*TRY IT:*
Look for the line with "Task: Click the" in the entries below, then extract that line and all lines after it exactly, with pictures left out.

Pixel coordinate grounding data
-- Opening Marker --

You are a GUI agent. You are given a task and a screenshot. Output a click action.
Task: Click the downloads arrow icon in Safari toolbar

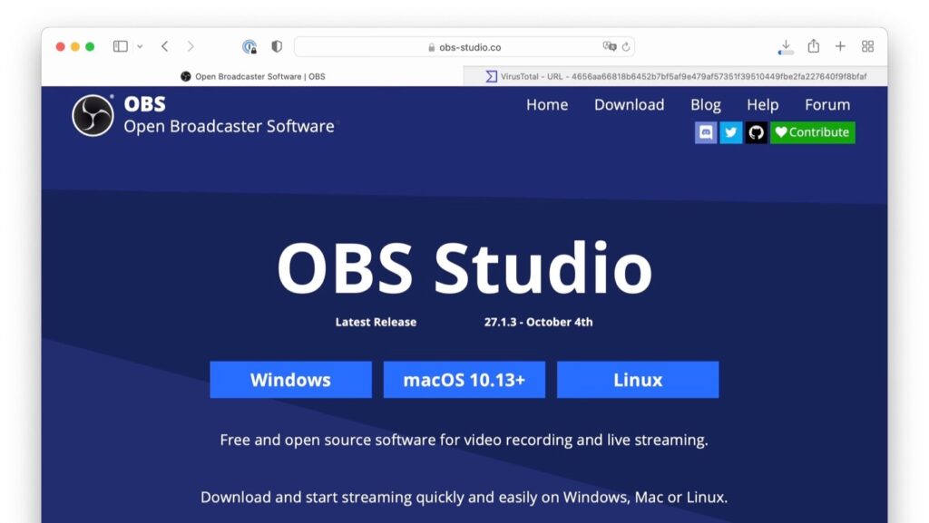(x=784, y=45)
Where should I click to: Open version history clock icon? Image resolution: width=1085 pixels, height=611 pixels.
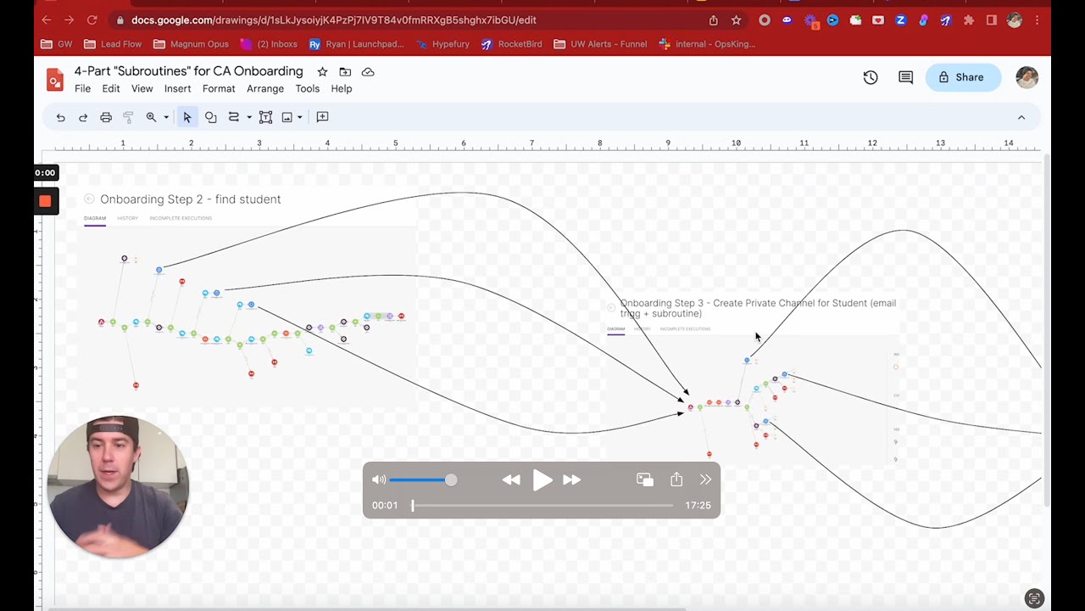coord(871,77)
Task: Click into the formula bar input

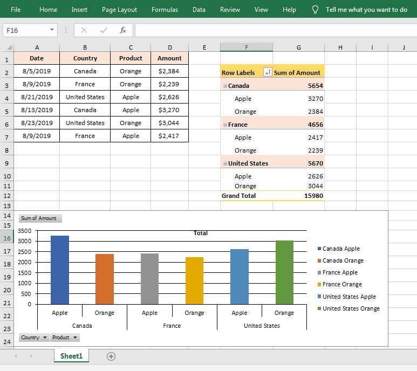Action: coord(276,30)
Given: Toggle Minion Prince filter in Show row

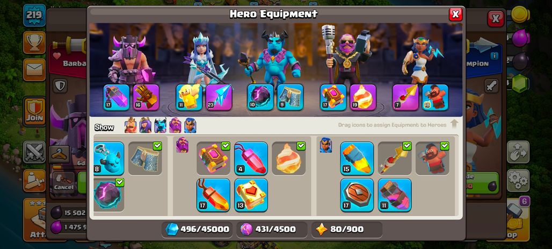Looking at the screenshot, I should [x=160, y=125].
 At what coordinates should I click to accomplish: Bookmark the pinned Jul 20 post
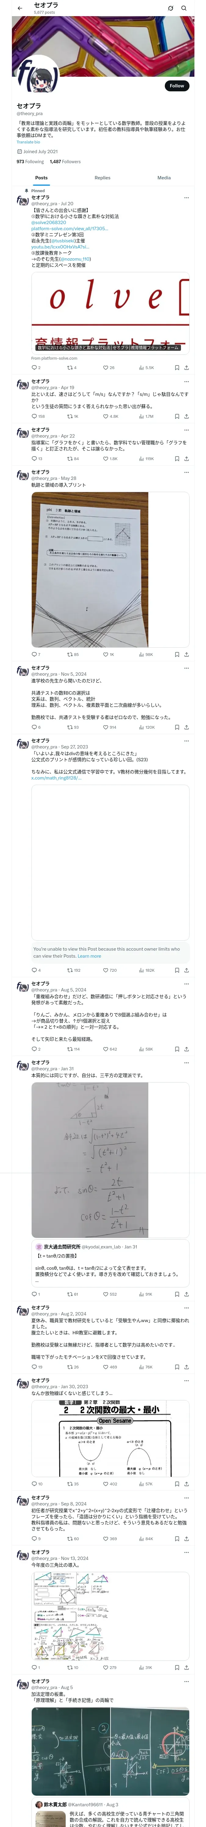pyautogui.click(x=177, y=367)
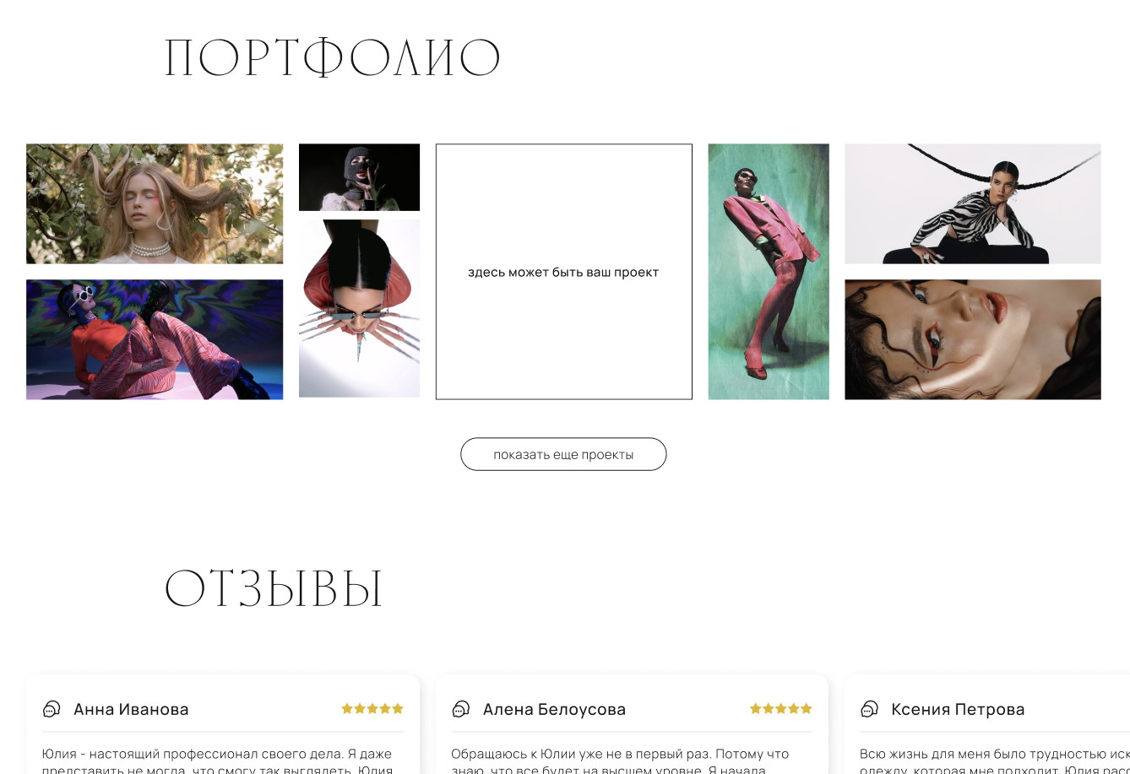Click the ОТЗЫВЫ section heading

274,588

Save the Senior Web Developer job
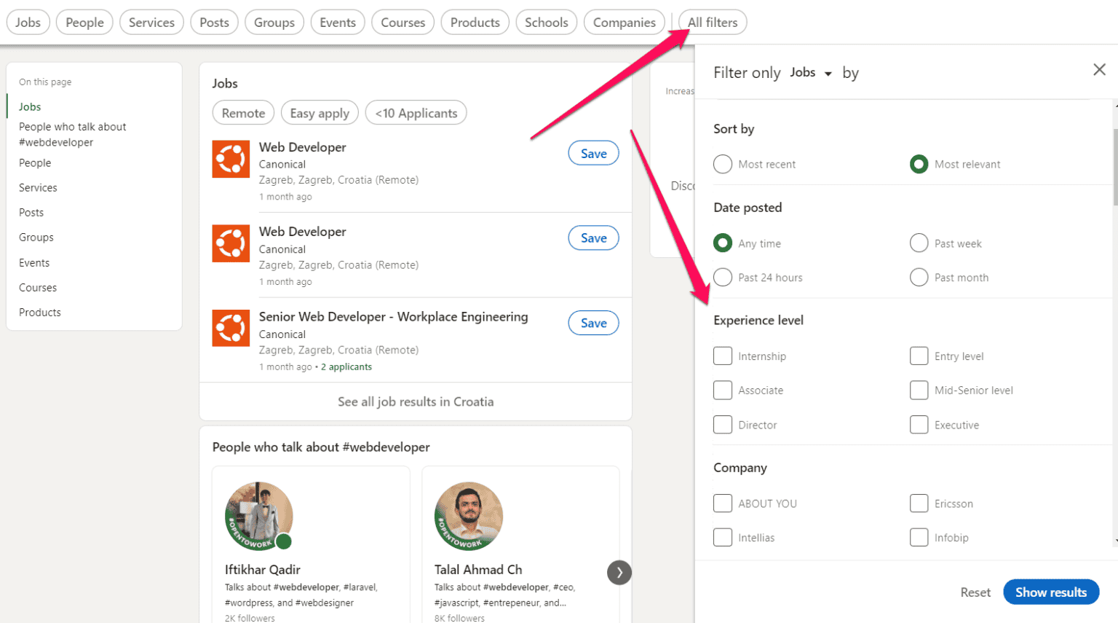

-- Closing Marker --

*EXERCISE ANSWER:*
Task: Click the downloads arrow icon in Safari toolbar

(x=784, y=45)
Where should I click to: Open version history clock icon? Image resolution: width=1085 pixels, height=611 pixels.
coord(871,77)
Task: Click into the formula bar input

Action: coord(276,30)
Given: Toggle Minion Prince filter in Show row

Looking at the screenshot, I should [x=160, y=125].
 At what coordinates should I click to accomplish: Bookmark the pinned Jul 20 post
pyautogui.click(x=177, y=367)
Click the ОТЗЫВЫ section heading

274,588

Save the Senior Web Developer job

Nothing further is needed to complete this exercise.